Hornady sent me a couple cases of their 110-grain OTM loading to test. From the box, the cartridges were clean and consistent. The primers are crimped, and the case mouths are crimped into the the bullets' cannelure to ensure reliable function in semi and full-auto weapons. The other striking feature is that the bullets taper sharply with almost a spire point shape.

I tested the Hornady ammunition in three 6.8 SPC rifles: the Stag Model 5, the Barrett M468, and a custom MSTN upper. To determine the baseline performance, I shot it through an Oehler model 35P chronograph. Between the two 16-inch and the one 18-inch upper, the ammunition clocked at 2518 to 2564 feet per second (fps). The standard deviation was less than 10 fps in each case, an indicator of consistent ammunition.

To test the accuracy of the Hornady ammunition, I shot a series of five-shot groups through each upper, from bags on a cement bench at 100 meters. The wind was five to 15 miles-per-hour, and unfortunately the Barrett upper had to be tested in different conditions from the other two uppers.
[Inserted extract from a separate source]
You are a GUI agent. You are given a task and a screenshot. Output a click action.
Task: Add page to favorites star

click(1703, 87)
The accuracy across the different uppers was consistent, with the best group from each about 1.0 MOA. The average group size was about a minute and a half across.
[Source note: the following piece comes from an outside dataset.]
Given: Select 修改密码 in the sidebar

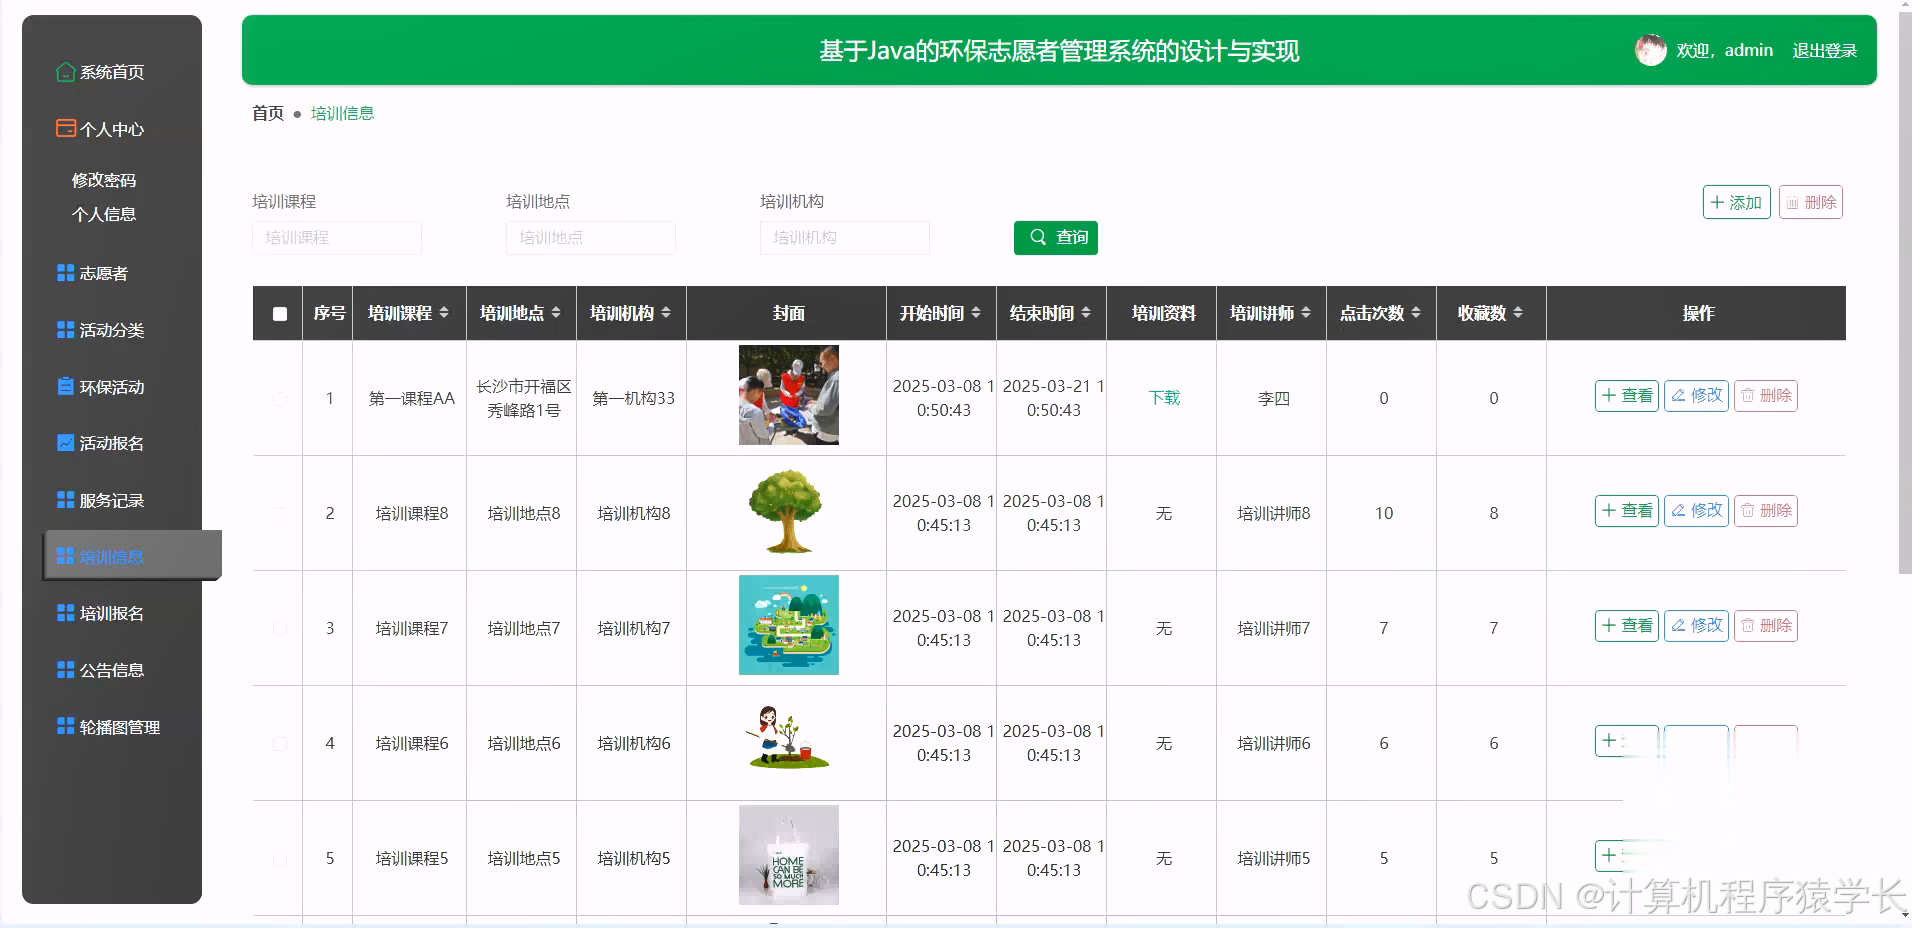Looking at the screenshot, I should point(105,179).
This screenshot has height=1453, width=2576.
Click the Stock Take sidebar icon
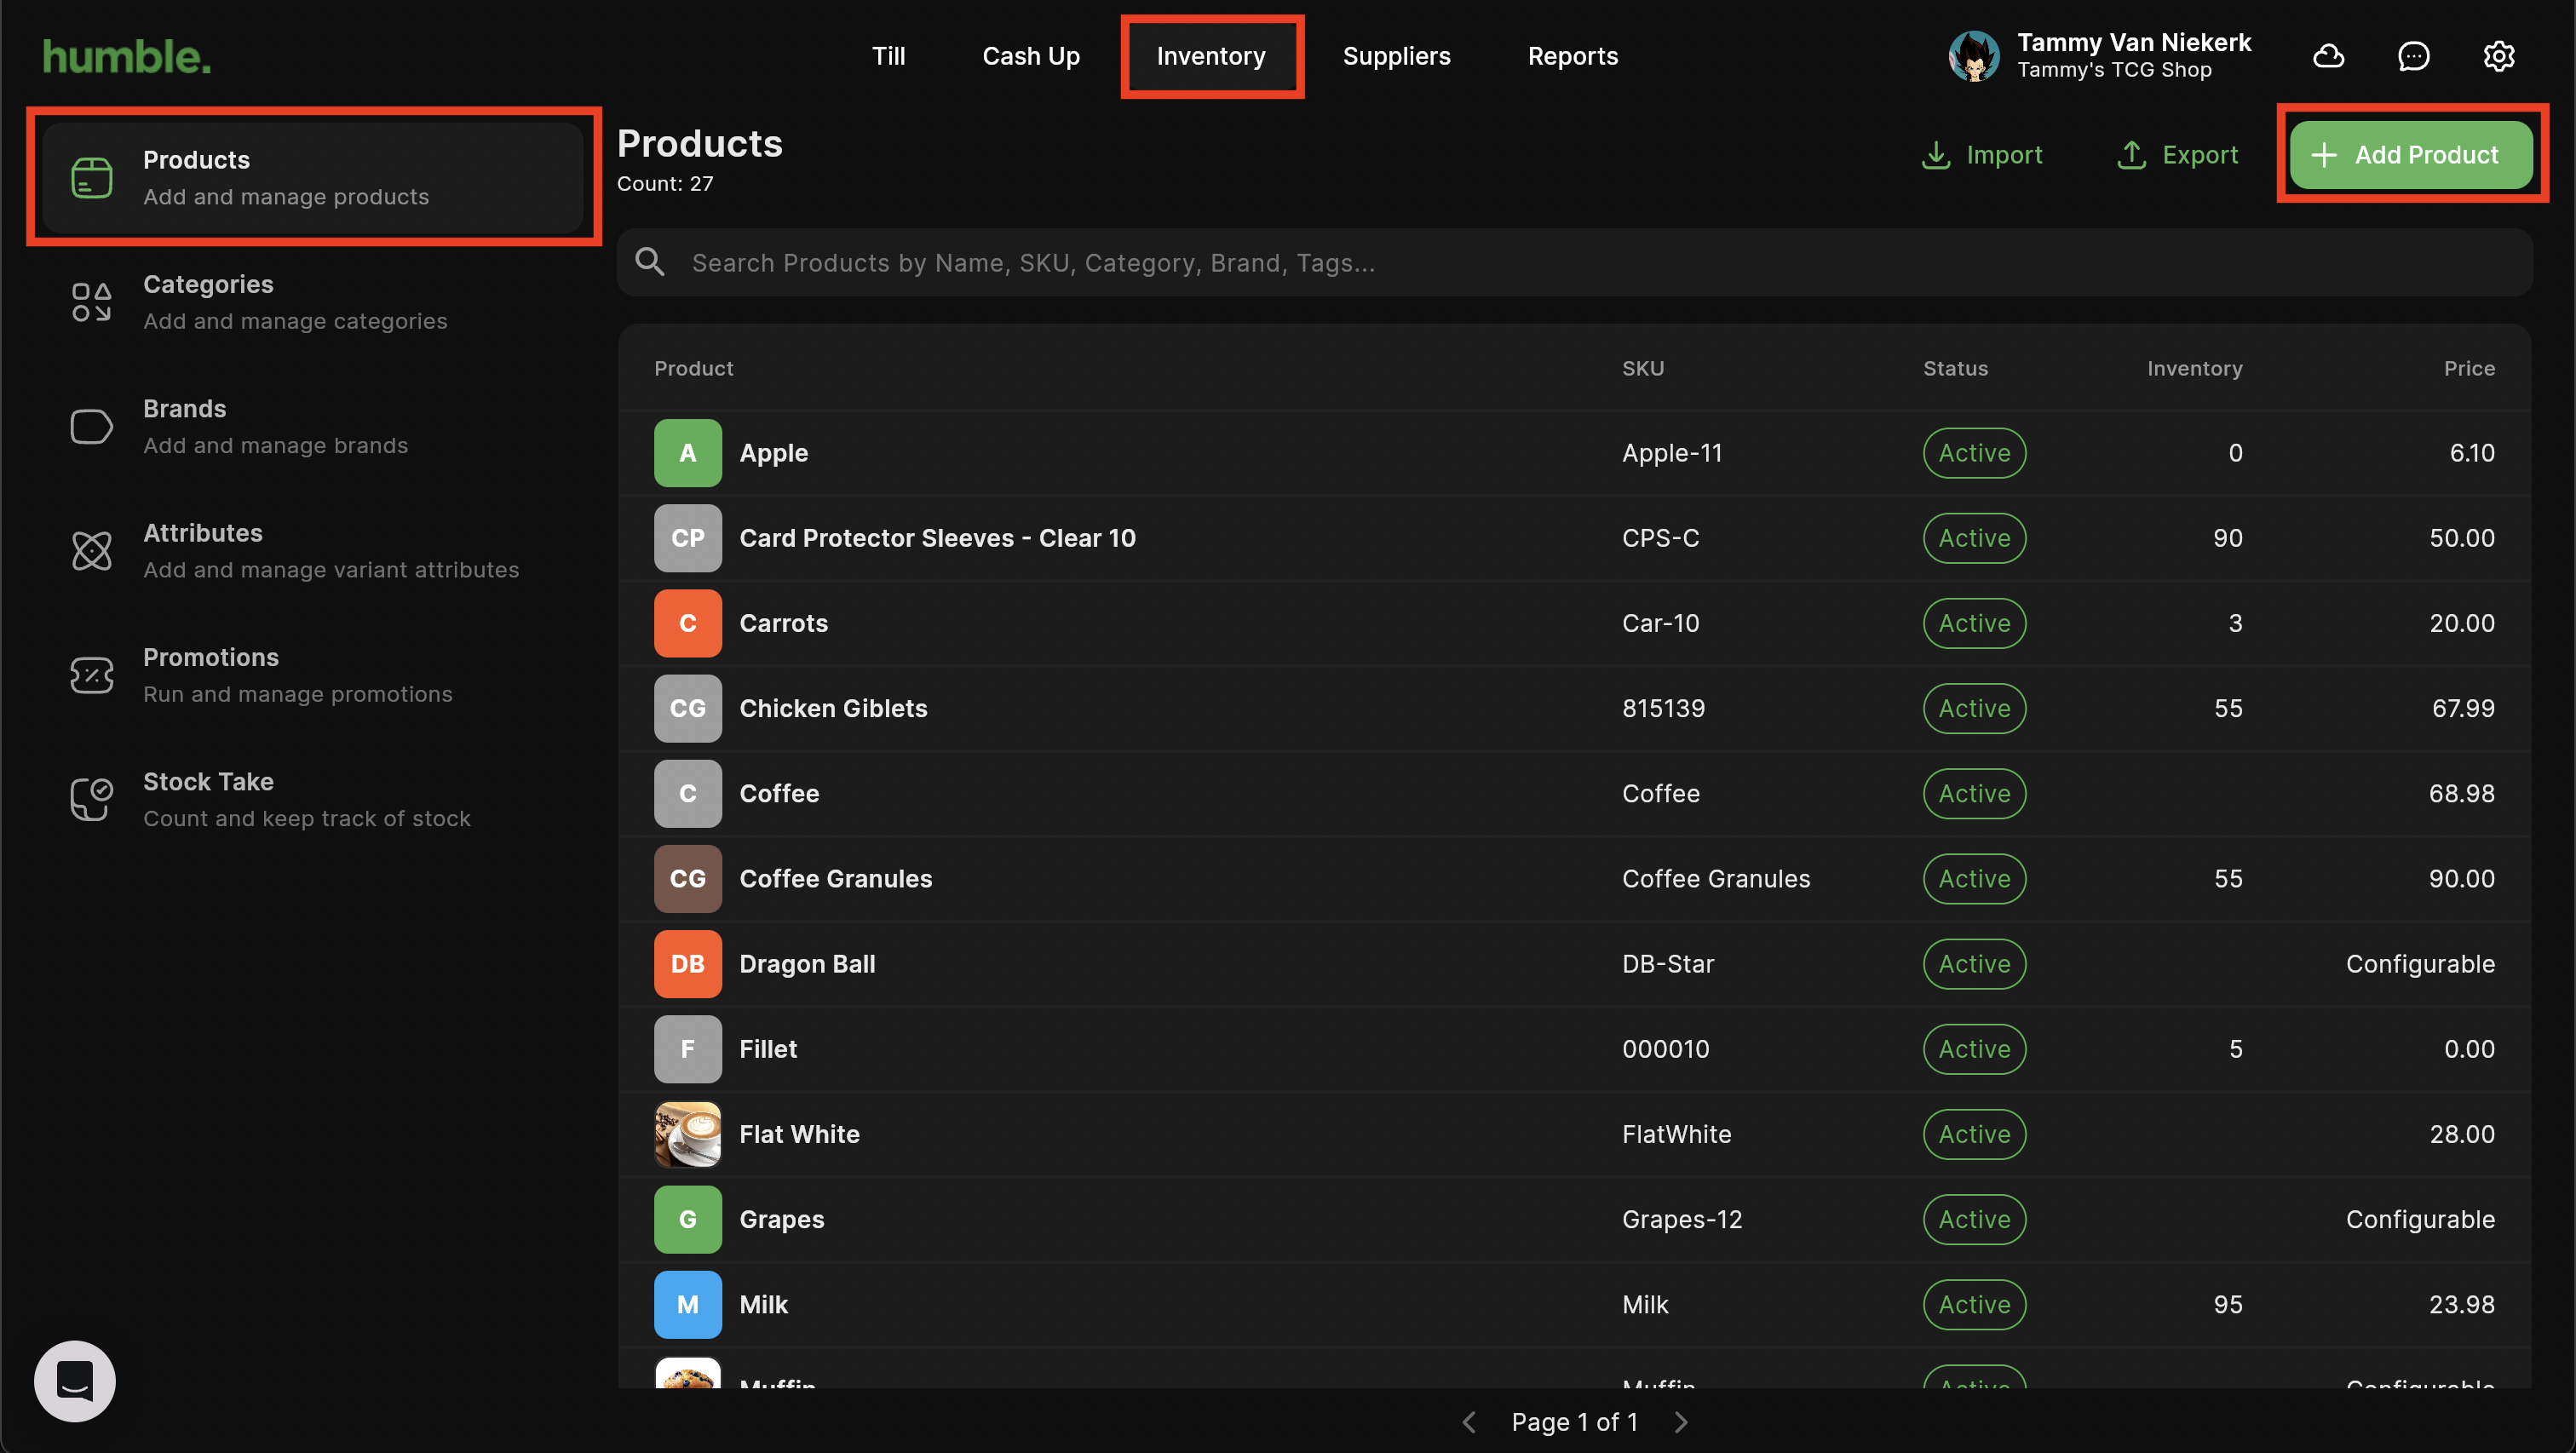(x=91, y=799)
A compact bolt-action chambered in 6.8 SPC can make a good hunting or short-range precision rifle for law enforcement. I had a friend of mine shoot the Hornady ammunition through his Remington LTR. Its 20-inch barrel gained approximately 50 fps over the 18-inch upper. Accuracy through the Nikon Tactical 4-16x50mm scope was slightly better than the AR-15 uppers at 0.88 MOA center to center.

At the end of the day, the three rifles ran flawlessly on the Hornady ammunition. Starting properly lubed, none of them required cleaning throughout the exercise.
To determine the reliability of the Hornady 110-grain OTM, several other shooters and I ran the remaining ammunition through the three 6.8 SPC uppers in some practical exercises. Getting the rifles hot and dirty with repeated aimed fire drills puts more stress on the weapons, magazines, and ammunition, than shooting from the bench or slow target shooting. The Hornady ammunition performed flawlessly in all three uppers. Examination of the fired brass revealed no over-pressure indicators.
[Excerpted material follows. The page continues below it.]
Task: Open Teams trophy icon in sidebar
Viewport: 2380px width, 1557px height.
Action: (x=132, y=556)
Though it took Hornady just over a year to bring their 6.8 SPC ammunition to market, that development time was well-spent. The 110-grain OTM ammunition was designed around the end-users' requests for a consistent load that would function with 100 percent reliability in all rifles and provide improved terminal performance. When asked if any new loadings are in the works, Wayne Holt said that Hornady is willing to develop them if there is market demand.